One hundred years ago, African Americans looked forward to the new twentieth century with mixed feelings of pride and discouragement. On the one hand, they could point to the tremendous progress many of them had made since the end of slavery under the dynamic leadership of Booker T. Washington, whose thriving vocational school, the Tuskegee Institute, was famous throughout the nation. Washington had become the confidant of powerful and influential white Americans, and in 1901 he even dined with President Theodore Roosevelt at the White House. But on the other hand, the majority of white Americans showed little willingness to accept blacks as equals, and in the South segregation was practically institutionalized through the recently enacted Jim Crow laws. It was at this uncertain time that this interesting collection of articles by leading African American citizens was published to address what was then commonly known as "the Negro problem."

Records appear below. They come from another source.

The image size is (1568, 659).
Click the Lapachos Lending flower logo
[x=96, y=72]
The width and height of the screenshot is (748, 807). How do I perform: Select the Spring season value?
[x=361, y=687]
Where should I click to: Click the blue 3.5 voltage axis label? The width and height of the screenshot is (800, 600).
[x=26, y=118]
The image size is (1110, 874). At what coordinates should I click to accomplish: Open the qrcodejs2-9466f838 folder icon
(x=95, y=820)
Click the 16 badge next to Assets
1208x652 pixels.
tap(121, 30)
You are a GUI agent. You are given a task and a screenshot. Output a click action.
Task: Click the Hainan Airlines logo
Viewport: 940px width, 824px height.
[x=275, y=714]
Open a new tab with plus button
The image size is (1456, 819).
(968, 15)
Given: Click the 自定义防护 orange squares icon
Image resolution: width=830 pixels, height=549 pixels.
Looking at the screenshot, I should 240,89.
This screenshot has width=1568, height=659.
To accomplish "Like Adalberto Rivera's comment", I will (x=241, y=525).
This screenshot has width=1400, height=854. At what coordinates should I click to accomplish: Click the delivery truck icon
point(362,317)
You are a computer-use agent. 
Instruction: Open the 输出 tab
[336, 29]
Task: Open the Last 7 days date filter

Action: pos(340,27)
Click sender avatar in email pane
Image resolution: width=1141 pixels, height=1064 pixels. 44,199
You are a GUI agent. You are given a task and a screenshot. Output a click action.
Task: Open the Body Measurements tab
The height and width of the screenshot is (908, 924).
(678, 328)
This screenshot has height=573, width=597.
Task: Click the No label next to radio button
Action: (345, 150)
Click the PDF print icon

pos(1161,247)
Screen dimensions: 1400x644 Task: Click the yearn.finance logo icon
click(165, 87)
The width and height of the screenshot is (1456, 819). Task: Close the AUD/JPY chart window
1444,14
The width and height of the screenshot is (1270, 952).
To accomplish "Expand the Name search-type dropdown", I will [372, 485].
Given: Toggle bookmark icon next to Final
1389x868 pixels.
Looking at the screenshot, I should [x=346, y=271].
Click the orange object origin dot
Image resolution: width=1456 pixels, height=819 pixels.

Looking back at this synopsis of African American affairs one can get a good sense of both the progress made and the problems yet to be overcome, some of which have still not been fully addressed. Predictably, the collection begins with a piece by Booker T. Washington on the value and purpose of stressing industrial education for black Americans. This is followed by a now-famous article by W. E. B. Du Bois called "The Talented Tenth," in which he argued for the cultivation of an elite corps of black intellectuals who would then work to uplift the African American masses. Though Du Bois later changed his approach, one can see in this article how different his philosophy was from Washington's, a difference that later led to a complete break between the two men. The other contributors are Charles W. Chesnutt, Wilford H. Smith, H. T. Kealing, Paul Laurence Dunbar, and T. Thomas Fortune, who discuss the disenfranchisement of blacks; the broader subject of the law and the rights of African Americans; real versus perceived characteristics of people of color; and outstanding representative black Americans, some famous, others little-known. The collection concludes with a sober assessment of "the Negro's place in American life."
Issued in the centennial year of its original publication, this new edition of a valuable classic is complemented by an informative introduction by Bernard R. Boxill, professor of philosophy at the University of North Carolina, Chapel Hill.